Republic Reborn: Against the Stars and Stripes

Chapter 122: Irrational



I emerged from the stairs to find the chaos I had expected.

In the cramped anteroom, it looked like a cyclone had swept through. An upturned chair lay awkwardly by the door, a broken table had splintered into jagged fragments, and a shattered flower vase bled water and petals across the floor.

Two dead Pulajan cultists completed the grisly picture. One had collapsed near the landing, his body sprawled sideways with a grotesque expression of horror frozen on his blood-spattered face—likely the first to fall.

The other had made it farther, a few feet from the wall, machete inches from his hand. He had gone down fighting. His torso was riddled with gashes and punctures—no doubt from Medina’s bayonet.

To the left of the landing was a narrow hallway leading to the gobernadorcillo’s office, the door marked by a weathered wooden sign hanging askew. Another Pulajan lay just outside the threshold, sprawled on his back. A clean bullet hole marked his chest, and smoke still curled lazily from the barrel of the pistol clutched in his hand.

I stepped inside the cramped office. The scent of gunpowder and blood lingered, mixing with the musty odor of damp paper and wood rot. I stepped over the outstretched leg of the corpse by the door and hopped to the other side, careful not to slip on the pooling blood. Kneeling beside the body, I leaned forward as something caught my eye. A detail obscured by the shadow cast by the window shutters.

He didn’t look like a peasant.

The dead man wore the faded navy-blue uniform of the Guardia Civil. Though frayed and unkempt, the insignia was unmistakable. I narrowed my eyes, studying his face. There was something familiar about it.
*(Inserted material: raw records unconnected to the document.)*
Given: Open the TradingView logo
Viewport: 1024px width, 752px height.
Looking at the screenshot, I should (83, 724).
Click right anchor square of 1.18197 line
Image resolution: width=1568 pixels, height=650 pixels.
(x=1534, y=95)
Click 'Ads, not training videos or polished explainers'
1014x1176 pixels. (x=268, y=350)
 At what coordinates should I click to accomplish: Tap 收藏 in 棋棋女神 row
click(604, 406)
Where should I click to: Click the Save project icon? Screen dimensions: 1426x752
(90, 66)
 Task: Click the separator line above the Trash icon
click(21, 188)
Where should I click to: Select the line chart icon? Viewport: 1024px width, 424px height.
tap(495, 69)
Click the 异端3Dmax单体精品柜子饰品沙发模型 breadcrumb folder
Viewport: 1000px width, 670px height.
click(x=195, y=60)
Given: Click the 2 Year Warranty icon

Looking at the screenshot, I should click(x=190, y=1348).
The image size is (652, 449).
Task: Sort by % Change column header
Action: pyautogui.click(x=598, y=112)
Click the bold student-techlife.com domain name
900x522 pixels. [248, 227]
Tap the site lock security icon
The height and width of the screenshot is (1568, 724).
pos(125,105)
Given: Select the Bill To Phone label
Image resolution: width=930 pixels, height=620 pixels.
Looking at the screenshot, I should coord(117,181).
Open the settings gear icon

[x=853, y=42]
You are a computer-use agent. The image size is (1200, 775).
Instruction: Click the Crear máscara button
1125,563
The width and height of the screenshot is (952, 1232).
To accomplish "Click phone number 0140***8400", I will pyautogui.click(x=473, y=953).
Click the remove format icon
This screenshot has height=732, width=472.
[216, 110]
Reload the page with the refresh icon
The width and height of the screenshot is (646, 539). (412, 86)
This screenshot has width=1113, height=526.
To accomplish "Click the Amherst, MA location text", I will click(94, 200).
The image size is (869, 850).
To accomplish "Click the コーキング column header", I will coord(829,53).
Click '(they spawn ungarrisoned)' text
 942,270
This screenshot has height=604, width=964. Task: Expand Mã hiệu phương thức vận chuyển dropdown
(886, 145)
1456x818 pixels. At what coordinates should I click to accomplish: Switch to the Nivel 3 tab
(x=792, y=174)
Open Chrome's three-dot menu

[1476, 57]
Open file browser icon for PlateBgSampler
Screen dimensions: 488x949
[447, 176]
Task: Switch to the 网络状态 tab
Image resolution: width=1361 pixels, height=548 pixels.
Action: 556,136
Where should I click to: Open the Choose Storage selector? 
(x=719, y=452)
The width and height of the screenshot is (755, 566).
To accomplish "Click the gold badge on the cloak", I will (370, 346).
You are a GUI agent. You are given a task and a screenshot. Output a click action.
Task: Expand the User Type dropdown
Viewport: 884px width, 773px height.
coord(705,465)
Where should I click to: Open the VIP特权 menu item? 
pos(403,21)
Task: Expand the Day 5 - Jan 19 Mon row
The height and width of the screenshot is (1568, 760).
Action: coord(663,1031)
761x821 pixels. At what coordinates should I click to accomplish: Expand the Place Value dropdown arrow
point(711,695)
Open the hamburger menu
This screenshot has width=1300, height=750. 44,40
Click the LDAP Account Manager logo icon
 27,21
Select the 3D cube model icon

"Is this the commandante?" I asked, already sure of the answer. The Orbea pistol in his death grip was proof enough. I pried it from his stiff fingers, weighing it in my hand. It wasn’t as pristine as the one given to me by the president, but it would do. In both Kasily and now here, I had sorely felt the absence of a proper sidearm. More than once, I had considered the dishonorable act of taking back the one I’d given Vicente.

"Si..." Medina nodded. "Sargento Casimero. Head of the Guardia Civil detachment here in Santa Cruz."

I raised an eyebrow. "A fellow loyalist? Why didn’t you ask him to surrender?"